Experimental and numerical studies are performed on autoignition and extinction of non-premixed n-dodecane spray cool flames. A novel phenomenon of repetitive autoignition-extinction instability of near-limit non-premixed spray cool flames is observed and examined. The repeated autoignition and extinction cycles are mostly the results of the competition between timescales of fuel spray vaporization and low-temperature oxidation, where the dynamics of large droplets in polydisperse spray play an important role. It is also found that with the increase of the oxygen mole fraction or the oxidizer temperature, the spray cool flame stabilization time increases, and the cycles of autoignition and extinction become less frequent.
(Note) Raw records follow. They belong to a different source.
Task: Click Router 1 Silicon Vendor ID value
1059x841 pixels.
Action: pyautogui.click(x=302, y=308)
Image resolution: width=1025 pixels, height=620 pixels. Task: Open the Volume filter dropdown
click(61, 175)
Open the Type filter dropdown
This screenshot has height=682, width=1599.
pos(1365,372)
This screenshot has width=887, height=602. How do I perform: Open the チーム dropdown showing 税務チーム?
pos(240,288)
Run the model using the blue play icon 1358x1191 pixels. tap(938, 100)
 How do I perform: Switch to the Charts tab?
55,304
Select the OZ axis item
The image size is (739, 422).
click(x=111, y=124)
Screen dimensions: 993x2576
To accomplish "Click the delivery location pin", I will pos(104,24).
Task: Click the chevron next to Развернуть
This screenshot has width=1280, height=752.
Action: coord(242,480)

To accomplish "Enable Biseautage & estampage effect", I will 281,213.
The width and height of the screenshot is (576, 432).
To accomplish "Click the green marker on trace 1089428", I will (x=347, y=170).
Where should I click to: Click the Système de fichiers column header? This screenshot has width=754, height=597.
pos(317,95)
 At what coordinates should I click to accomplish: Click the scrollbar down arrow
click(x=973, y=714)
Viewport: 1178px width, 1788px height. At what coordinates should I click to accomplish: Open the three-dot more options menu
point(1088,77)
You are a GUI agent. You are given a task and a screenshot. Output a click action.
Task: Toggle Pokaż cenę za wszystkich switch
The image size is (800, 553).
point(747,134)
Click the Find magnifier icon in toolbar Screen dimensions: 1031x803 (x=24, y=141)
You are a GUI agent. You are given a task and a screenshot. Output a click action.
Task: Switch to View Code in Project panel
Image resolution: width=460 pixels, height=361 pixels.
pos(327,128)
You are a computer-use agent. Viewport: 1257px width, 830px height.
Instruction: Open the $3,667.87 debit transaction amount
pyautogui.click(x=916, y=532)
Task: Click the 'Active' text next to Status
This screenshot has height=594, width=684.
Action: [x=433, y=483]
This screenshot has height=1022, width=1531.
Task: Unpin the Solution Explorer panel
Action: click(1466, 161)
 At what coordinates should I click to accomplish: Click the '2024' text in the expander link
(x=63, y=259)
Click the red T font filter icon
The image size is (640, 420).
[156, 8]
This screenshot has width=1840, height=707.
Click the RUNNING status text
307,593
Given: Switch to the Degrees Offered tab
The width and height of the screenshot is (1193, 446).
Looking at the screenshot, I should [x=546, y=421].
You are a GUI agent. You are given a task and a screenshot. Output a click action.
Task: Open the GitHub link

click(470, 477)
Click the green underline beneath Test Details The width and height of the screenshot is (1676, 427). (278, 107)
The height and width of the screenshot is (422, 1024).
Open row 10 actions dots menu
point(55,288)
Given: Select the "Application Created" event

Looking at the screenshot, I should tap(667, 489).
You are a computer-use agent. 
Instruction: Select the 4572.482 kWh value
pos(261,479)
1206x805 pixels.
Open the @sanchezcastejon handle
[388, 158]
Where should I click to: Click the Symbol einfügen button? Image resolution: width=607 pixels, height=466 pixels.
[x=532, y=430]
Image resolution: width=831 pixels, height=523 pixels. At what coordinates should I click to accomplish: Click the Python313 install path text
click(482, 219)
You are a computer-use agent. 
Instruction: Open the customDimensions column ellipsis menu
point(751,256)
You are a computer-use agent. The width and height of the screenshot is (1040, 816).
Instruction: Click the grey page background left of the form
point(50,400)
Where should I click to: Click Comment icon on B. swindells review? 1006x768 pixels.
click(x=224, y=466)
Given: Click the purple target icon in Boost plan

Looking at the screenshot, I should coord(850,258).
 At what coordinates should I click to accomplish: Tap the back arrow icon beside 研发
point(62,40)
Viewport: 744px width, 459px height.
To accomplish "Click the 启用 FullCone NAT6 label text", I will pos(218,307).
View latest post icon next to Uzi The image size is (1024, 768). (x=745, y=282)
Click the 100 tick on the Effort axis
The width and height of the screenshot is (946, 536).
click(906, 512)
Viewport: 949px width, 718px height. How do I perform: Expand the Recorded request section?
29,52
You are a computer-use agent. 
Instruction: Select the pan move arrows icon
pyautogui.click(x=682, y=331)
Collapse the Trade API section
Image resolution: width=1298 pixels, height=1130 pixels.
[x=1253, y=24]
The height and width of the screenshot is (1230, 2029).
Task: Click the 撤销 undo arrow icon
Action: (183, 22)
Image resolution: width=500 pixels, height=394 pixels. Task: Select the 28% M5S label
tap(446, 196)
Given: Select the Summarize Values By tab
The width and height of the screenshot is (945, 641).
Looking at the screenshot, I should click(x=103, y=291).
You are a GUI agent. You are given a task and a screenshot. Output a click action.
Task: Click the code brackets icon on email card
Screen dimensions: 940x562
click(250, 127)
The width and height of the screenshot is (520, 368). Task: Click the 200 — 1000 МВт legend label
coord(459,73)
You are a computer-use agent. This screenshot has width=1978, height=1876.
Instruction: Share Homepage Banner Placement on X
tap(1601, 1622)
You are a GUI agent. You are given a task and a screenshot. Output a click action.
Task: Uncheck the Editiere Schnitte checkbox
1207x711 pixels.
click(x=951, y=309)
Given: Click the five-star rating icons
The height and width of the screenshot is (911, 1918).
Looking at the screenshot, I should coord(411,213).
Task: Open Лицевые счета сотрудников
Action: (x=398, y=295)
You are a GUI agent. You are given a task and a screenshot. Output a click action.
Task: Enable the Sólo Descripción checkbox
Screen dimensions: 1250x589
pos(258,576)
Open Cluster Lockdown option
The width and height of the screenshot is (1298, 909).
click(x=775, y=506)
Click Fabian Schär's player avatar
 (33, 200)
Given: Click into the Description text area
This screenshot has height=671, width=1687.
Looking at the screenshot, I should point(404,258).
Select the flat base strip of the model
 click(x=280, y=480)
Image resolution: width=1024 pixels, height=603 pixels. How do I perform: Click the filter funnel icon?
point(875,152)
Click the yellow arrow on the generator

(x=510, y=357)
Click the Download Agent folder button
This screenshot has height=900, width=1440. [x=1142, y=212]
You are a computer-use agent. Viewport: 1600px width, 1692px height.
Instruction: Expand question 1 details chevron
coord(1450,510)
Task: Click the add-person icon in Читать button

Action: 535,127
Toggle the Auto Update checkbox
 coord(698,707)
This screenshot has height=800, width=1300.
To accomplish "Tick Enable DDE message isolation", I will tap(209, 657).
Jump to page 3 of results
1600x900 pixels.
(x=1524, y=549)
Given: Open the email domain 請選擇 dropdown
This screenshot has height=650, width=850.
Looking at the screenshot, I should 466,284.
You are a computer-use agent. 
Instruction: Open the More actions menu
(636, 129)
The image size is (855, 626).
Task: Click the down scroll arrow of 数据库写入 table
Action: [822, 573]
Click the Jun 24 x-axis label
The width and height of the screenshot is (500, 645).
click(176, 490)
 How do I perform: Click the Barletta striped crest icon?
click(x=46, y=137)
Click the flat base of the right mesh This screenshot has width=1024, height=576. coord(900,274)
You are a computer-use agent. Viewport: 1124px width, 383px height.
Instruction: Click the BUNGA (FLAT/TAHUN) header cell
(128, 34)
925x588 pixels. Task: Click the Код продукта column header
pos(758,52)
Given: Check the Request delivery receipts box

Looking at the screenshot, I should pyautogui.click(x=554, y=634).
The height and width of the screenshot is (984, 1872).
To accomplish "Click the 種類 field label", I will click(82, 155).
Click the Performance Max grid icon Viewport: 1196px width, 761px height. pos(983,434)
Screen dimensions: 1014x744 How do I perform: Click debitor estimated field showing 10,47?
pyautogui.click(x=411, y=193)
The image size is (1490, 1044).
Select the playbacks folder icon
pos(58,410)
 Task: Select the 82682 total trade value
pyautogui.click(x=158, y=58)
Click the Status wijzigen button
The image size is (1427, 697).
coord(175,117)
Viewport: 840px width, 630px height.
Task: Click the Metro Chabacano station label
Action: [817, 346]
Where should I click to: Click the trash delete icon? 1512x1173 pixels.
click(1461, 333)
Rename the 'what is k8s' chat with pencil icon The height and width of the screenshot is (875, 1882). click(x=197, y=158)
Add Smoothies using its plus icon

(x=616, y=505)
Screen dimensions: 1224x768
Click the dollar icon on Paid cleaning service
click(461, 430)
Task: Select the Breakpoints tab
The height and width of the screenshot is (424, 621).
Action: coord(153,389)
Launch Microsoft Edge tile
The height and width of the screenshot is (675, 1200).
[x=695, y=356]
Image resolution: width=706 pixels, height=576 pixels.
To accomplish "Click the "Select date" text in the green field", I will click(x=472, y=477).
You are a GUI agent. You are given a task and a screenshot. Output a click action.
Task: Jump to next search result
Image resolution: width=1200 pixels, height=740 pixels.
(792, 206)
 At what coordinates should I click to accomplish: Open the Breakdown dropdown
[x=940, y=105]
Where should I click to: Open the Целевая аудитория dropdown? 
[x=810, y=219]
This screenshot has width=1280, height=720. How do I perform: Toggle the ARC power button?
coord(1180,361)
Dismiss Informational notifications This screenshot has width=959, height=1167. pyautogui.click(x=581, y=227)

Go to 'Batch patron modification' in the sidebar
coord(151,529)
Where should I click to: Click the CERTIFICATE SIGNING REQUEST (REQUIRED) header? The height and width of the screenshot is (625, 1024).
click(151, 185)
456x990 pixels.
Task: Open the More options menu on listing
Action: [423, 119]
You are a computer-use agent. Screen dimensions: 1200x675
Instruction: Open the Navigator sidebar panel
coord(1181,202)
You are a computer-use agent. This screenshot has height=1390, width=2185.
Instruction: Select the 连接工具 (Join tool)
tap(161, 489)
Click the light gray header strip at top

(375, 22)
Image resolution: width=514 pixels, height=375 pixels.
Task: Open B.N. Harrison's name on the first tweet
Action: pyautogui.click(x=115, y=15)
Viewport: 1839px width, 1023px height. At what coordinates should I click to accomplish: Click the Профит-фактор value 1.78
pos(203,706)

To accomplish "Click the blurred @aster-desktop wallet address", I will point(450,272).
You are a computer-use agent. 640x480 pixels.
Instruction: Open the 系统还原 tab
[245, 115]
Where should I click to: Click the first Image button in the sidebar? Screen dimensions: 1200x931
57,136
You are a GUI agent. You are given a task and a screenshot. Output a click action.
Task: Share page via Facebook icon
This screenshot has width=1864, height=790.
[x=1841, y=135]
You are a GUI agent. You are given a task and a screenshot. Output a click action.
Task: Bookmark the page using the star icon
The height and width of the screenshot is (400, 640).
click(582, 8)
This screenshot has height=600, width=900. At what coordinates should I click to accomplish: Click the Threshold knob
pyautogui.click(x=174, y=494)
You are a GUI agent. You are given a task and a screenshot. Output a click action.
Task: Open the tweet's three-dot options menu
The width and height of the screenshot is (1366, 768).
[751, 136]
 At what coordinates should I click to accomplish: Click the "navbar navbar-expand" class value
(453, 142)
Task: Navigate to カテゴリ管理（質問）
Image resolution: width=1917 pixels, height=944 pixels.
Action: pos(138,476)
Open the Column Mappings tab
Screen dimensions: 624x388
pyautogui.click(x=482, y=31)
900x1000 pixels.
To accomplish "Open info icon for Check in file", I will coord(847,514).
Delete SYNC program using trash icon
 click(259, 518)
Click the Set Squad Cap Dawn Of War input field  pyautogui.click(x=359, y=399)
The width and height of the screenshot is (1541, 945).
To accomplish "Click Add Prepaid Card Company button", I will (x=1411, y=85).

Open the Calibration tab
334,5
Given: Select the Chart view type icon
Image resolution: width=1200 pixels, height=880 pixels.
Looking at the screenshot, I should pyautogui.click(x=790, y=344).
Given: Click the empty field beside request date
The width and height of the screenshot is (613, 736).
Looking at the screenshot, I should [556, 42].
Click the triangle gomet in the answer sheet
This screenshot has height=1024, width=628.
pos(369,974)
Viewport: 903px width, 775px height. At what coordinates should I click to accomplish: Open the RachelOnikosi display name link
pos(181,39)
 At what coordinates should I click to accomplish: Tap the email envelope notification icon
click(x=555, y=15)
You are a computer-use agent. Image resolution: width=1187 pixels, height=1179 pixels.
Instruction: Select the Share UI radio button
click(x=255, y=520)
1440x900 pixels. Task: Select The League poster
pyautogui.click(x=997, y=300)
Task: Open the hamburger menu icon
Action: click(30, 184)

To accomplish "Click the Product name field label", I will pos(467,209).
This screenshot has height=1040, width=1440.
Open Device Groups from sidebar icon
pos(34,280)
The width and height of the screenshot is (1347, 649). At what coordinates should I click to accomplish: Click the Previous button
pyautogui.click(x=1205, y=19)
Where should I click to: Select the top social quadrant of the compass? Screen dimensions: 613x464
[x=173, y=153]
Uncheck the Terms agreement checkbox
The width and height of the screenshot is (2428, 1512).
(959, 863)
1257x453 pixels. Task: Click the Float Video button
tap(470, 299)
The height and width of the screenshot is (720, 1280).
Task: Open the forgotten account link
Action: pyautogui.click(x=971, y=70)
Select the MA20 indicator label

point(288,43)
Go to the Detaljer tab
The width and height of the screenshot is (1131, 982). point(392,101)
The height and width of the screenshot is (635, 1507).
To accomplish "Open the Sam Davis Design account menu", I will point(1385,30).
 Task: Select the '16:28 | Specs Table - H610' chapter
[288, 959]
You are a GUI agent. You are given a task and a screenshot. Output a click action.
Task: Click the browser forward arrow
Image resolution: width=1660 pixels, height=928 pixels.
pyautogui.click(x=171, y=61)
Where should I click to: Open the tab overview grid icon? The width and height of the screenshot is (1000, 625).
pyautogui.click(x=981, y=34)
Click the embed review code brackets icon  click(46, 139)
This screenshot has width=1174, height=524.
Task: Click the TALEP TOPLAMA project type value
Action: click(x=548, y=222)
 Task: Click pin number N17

Over a critical oxidizer temperature and oxygen mole fraction, the repetitive autoignition and extinction instability disappears, and a stable spray non-premixed cool flame can be observed. A one-dimensional two-phase model with detailed chemistry is employed to reveal the spray flame structure and dynamics. It is shown that the large droplets can penetrate the flame front and result in the autoignition-extinction instability. The experimental evidence and numerical results provide the insights of this novel phenomenon of repetitive autoignition-extinction instability of near-limit non-premixed spray cool flames. The results will contribute to the development of advanced low-temperature combustion engines and spray combustion models.